I do think others who are really devoted are intoxicated by it. They are not thinking about it as much as I do, it is just emotional and enthusiastic with temporary diminished mental control and more focus on feeling….like a drunk. Perhaps that is what Saints in the Kirtland temple were doing as intoxicated worshippers.
I use prayer when I feel moved to do so. It works better for me than to have it rote or to have it programmed at times of day, or in the morning or before bed. I just do it when I want. Probably because I don’t think it is anything but for me, and so I should do it for how I think is best for me, without magical powers around it. Right now in my life I am not interested in trying to be dedicated to a disciplined approach or to show others I’m dedicated. But I understand others who want those benefits.

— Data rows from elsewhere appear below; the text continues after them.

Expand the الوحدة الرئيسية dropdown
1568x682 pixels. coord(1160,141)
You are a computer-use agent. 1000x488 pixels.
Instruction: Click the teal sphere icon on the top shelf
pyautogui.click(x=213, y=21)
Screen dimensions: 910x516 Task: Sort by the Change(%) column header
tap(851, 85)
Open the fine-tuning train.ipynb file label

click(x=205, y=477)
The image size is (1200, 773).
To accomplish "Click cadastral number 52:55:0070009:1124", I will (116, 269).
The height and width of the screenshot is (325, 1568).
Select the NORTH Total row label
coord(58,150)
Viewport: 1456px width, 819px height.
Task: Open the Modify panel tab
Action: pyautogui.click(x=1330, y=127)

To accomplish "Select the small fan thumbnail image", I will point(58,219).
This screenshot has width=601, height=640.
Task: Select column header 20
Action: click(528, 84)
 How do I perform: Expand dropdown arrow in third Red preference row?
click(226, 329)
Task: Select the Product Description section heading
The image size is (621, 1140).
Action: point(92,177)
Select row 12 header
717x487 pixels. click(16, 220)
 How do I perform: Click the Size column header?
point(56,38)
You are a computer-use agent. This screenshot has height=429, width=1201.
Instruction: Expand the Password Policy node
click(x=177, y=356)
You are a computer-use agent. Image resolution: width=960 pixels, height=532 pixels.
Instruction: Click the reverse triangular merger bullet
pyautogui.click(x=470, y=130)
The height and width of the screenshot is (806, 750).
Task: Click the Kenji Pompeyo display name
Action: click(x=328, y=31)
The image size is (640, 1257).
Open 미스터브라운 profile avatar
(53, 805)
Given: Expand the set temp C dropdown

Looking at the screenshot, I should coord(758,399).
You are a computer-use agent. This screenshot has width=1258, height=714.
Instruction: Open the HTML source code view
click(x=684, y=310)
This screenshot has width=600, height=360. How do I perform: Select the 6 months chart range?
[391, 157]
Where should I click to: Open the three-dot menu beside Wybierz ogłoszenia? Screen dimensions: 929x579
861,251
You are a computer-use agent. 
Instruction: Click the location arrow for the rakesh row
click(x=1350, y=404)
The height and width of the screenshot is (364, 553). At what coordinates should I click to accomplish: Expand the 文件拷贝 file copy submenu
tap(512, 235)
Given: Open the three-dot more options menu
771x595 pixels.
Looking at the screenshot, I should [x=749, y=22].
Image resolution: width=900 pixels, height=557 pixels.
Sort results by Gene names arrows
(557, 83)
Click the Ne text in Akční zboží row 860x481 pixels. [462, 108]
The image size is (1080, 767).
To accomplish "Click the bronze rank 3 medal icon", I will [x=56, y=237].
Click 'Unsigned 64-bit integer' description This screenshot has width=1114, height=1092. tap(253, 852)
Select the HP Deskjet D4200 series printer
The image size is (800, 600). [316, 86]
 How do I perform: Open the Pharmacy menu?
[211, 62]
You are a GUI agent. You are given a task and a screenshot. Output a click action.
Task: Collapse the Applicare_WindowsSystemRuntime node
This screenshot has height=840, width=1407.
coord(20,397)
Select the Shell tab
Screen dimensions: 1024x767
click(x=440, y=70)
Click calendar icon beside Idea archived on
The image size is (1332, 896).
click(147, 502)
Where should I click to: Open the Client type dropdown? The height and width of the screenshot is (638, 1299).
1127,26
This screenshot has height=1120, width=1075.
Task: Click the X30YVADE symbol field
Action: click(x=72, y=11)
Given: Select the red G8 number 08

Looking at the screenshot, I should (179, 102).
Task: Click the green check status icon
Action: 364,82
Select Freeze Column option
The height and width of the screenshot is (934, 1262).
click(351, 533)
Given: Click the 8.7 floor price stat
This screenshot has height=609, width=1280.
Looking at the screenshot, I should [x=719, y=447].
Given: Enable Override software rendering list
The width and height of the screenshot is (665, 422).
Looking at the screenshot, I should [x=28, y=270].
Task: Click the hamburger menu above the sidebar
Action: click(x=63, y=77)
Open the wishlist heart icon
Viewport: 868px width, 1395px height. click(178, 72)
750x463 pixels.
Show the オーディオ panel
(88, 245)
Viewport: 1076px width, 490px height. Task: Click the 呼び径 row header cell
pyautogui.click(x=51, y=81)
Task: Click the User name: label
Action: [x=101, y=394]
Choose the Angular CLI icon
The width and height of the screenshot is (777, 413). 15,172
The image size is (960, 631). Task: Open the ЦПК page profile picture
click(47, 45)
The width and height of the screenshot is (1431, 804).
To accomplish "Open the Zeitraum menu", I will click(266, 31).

Nate: I do agree that we need to incorporate worship of God into our very beings .. But when do we stop? A dear friend worships in a Reformed Jewish tradition. Her extended family is Hasidic. The young men in the Hasidic family have been raised in the US, but speak English as a second language. They were send to Canada to circumvent NY laws about schooling. They have spent their entire lives caught up in the rapture of Talmud, prayer, and worship. They have no marketable skills. Their families exist on public assistance. They see themselves as putting God first.
I remember a family member playing LDS hymns at the bedside of a critically ill family member .. They were certain that hymns would increase the godly spirit in the room and increase healing. That person thought LDS specific songs were more loved by God. I looked at the situation, and I couldn’t imagine God needing to be lured in like some wild animal to a baited trap.
I am indeed a very pragmatic worshiper.
Does God care so much about what music we choose or how many hours a day we spend reciting prayers? For me, the song that gives me the greatest connection with God is truly the sound of someone’s joy in being helped in some way. That is my favorite music.
Does it make me a narcissist that as it is my favorite, I assume it is God’s favorite too?
AmateurParent, of course you are right that some traditions go overboard, like Hasidic Jews, and begin to loose touch with reality. Worship seeks to bring transcendence, but transcendence is only good if you can use it to inform and inspire your practical life once you’ve come back down from the clouds.
A female Jewish teacher once said, after someone complained, “I’d like to have a spiritual practice, but I don’t have time. I’m a mother with a houseful of kids!” “Well, raising children is the greatest spiritual practice. You don’t have to meditate or say prayers. Just folding towels in a loving way is a spiritual practice.”
Yes, i have used rote prayers. In fact i use them often when i meditate and yes, sometimes they are useful.
I don’t deserve God’s love, but yet he loves me anyway. I have told him i hate him – I have told him to go away and leave me alone – i have told him he doesn’t exist – but yet he still loves me. No matter what we do, whether we turn against him and his truth or we stay faithful, he will still love us, broken, smashed to pieces, sinful and undeserving he still loves me, us, all of us.
Beverley, you might enjoy what Saint Peter Julian Eymard wrote, who is the Saint for today, August 2nd:
“How kind is our Sacramental Jesus! He welcomes you at any hour of the day or night. His Love never knows rest. He is always most gentle towards you. When you visit Him, He forgets your sins and speaks only of His joy, His tenderness, and His Love. By the reception He gives to you, one would think he has need of you to make Him happy.”